The first line of the entries below, the line containing "Given: Select the 答案错误", and every line between them should be repeated exactly, and nothing else.

··· STORED DATA

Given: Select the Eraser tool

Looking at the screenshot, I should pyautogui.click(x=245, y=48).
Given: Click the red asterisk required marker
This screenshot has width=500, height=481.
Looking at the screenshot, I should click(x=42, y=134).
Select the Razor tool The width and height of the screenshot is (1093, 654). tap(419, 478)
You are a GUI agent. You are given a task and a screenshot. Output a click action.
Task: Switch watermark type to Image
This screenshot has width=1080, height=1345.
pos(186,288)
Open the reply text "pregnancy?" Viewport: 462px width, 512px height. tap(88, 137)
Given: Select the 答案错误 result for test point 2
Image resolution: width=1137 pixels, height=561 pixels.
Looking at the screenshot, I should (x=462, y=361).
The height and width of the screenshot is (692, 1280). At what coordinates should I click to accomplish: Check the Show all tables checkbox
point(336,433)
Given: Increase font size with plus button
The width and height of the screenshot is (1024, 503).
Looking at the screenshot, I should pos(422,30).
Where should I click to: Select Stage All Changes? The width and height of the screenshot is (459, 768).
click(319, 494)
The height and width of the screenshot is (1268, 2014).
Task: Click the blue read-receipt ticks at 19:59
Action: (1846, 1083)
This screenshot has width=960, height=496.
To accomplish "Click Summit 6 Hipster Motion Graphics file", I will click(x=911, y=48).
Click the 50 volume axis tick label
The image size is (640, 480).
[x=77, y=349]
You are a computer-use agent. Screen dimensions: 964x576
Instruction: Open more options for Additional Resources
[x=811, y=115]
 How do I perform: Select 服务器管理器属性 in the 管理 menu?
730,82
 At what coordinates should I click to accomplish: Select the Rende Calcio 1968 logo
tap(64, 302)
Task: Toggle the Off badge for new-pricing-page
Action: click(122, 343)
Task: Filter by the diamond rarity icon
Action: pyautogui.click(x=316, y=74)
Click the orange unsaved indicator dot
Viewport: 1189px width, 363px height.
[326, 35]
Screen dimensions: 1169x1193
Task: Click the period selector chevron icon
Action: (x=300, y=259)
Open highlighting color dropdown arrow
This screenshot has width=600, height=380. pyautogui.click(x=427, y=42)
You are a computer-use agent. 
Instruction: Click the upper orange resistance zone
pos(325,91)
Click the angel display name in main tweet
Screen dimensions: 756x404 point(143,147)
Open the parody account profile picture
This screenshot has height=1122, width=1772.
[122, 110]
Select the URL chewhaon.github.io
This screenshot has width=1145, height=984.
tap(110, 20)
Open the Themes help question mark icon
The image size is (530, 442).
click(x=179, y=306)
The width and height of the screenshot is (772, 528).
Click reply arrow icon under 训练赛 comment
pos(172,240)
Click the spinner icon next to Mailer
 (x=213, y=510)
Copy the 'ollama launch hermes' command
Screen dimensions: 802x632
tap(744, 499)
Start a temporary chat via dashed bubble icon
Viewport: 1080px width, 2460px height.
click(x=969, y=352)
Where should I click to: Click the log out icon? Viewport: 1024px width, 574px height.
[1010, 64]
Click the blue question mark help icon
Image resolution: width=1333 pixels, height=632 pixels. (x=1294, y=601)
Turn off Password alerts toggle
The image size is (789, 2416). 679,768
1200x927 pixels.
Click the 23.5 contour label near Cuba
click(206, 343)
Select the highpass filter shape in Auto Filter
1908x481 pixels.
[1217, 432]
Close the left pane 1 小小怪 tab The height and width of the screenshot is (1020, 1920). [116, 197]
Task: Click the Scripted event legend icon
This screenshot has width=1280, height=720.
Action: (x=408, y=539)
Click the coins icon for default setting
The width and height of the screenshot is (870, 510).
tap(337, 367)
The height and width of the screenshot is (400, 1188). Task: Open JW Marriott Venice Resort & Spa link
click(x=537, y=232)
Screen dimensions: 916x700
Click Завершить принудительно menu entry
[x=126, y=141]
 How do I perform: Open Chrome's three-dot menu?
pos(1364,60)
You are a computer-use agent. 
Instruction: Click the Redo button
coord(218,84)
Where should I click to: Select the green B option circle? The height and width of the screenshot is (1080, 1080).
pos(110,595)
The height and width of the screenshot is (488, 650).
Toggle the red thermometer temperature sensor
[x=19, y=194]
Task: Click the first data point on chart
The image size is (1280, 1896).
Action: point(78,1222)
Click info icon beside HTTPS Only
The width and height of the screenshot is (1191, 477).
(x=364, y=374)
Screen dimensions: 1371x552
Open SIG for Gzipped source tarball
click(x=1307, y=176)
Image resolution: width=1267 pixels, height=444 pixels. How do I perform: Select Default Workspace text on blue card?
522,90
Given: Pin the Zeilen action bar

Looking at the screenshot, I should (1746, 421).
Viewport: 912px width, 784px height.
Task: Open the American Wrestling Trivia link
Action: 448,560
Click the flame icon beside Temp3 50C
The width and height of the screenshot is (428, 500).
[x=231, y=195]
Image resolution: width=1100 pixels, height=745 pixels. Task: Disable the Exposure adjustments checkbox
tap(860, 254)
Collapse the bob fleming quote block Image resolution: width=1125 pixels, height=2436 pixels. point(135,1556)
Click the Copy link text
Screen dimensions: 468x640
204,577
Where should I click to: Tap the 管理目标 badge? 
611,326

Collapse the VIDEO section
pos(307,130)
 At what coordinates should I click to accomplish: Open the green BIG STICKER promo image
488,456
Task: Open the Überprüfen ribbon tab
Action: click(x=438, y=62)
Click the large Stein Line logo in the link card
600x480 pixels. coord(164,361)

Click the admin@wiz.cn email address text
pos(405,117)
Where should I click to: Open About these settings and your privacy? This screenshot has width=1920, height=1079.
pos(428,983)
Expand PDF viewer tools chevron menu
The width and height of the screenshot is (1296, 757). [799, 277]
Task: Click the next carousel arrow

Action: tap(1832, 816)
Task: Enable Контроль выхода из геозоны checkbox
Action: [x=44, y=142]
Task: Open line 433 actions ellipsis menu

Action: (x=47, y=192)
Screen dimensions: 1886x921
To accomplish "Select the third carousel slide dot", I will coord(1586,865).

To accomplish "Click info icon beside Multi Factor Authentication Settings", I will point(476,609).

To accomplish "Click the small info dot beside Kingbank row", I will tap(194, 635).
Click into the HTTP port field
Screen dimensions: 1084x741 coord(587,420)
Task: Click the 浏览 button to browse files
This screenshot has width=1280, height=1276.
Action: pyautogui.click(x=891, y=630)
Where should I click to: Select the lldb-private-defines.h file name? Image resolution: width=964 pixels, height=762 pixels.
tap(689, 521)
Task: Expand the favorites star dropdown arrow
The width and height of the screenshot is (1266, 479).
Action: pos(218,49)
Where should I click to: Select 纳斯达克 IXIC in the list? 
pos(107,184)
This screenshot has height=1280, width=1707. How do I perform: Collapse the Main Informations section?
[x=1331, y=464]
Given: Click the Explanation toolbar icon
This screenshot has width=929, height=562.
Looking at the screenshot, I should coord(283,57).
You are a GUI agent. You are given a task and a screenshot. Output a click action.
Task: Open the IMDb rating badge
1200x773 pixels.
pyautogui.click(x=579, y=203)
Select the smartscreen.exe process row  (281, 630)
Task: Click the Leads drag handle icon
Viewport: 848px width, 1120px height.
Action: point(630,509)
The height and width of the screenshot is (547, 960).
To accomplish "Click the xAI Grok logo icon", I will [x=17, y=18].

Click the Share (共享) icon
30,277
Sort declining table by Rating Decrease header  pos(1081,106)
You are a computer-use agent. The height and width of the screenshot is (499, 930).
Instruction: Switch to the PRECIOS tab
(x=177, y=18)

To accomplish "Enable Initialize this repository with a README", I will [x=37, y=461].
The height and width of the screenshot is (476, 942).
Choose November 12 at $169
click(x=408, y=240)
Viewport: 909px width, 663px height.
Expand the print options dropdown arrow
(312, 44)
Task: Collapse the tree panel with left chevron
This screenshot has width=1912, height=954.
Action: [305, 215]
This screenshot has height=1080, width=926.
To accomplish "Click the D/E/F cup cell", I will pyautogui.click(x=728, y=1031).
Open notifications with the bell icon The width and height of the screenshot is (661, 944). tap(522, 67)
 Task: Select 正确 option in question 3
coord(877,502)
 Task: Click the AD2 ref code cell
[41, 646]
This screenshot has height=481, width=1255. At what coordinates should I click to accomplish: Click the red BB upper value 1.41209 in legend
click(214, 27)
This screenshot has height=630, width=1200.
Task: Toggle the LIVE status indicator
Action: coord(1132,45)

······

### YOUR RESPONSE:
Given: Select the Eraser tool

Looking at the screenshot, I should pyautogui.click(x=245, y=48).
Given: Click the red asterisk required marker
This screenshot has width=500, height=481.
Looking at the screenshot, I should click(x=42, y=134).
Select the Razor tool The width and height of the screenshot is (1093, 654). tap(419, 478)
You are a GUI agent. You are given a task and a screenshot. Output a click action.
Task: Switch watermark type to Image
This screenshot has width=1080, height=1345.
pos(186,288)
Open the reply text "pregnancy?" Viewport: 462px width, 512px height. tap(88, 137)
Given: Select the 答案错误 result for test point 2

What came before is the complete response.